### WHAT THIS TASK INVOLVES
Please render the listing below as a JSON list of strings, one string per line, skipping blank lines and leaving the pictures out.

────────

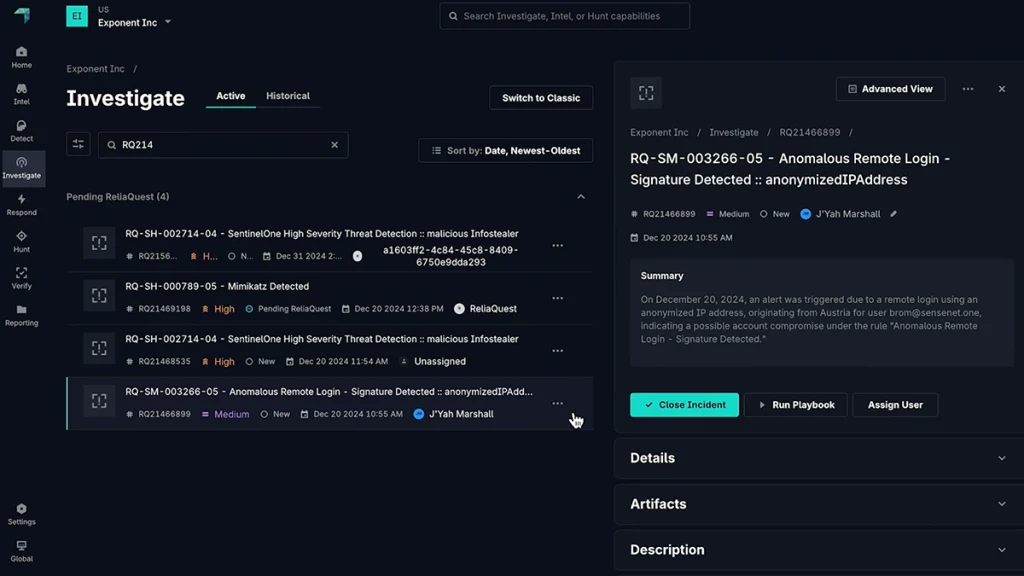Image resolution: width=1024 pixels, height=576 pixels.
Task: Edit the incident assignee using the pencil icon
Action: (x=893, y=213)

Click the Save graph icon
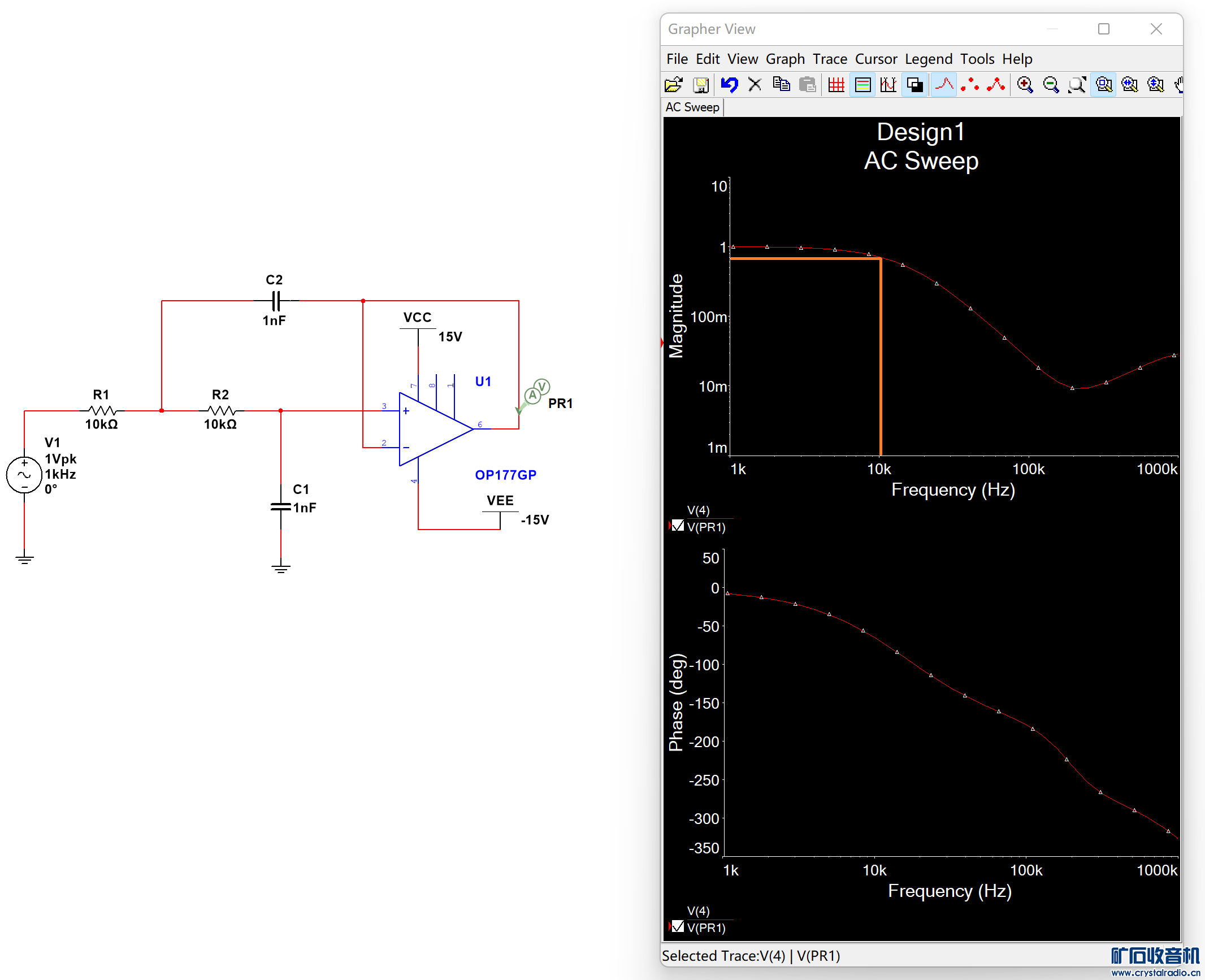[x=701, y=85]
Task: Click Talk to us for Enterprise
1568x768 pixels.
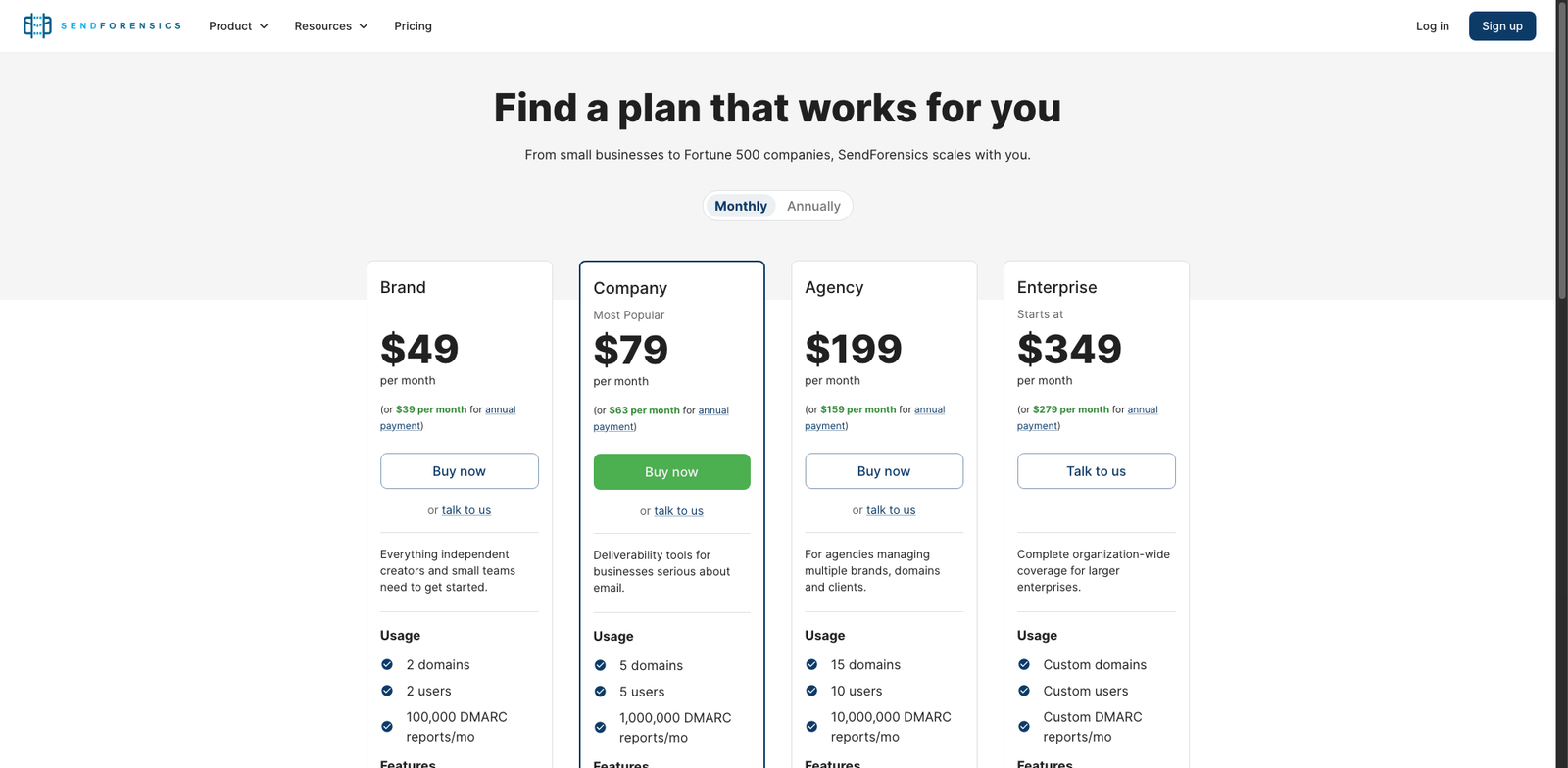Action: point(1096,470)
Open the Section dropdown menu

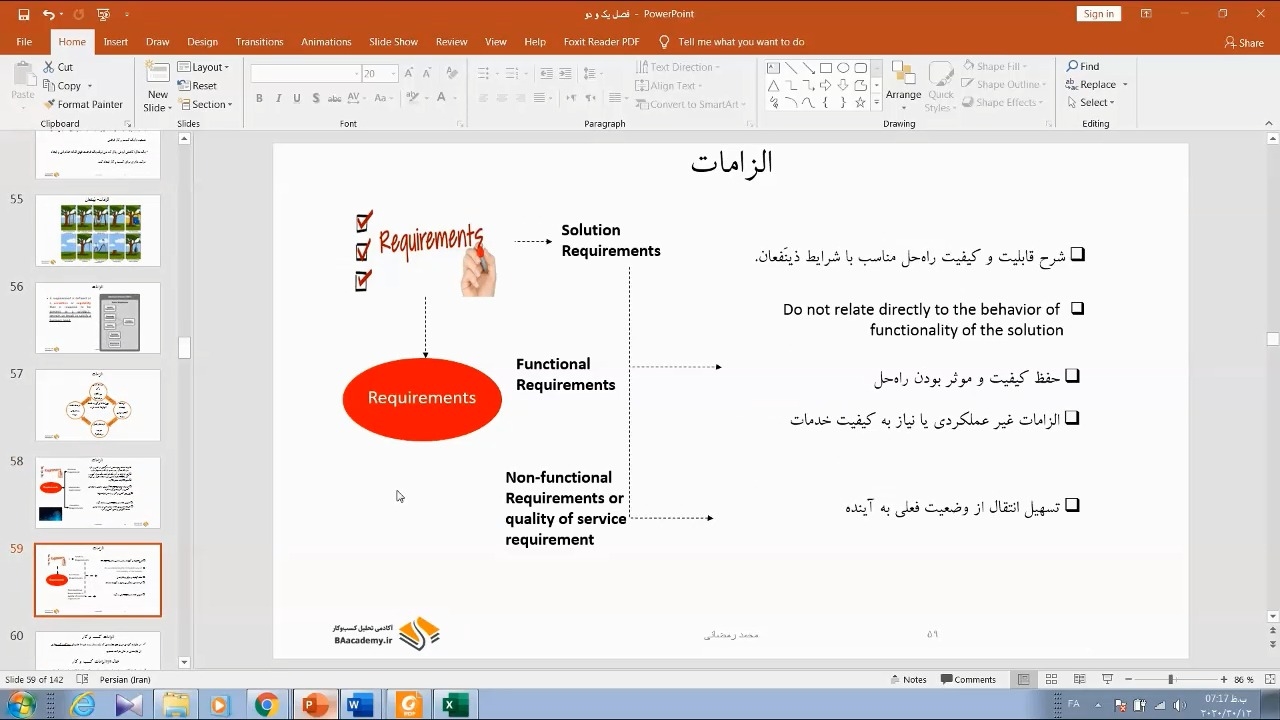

────────

### THE RESPONSE
[
  "Image resolution: width=1024 pixels, height=576 pixels.",
  "Task: Edit the incident assignee using the pencil icon",
  "Action: (x=893, y=213)",
  "Click the Save graph icon",
  "[x=701, y=85]",
  "Task: Click Talk to us for Enterprise",
  "1568x768 pixels.",
  "Action: point(1096,470)",
  "Open the Section dropdown menu"
]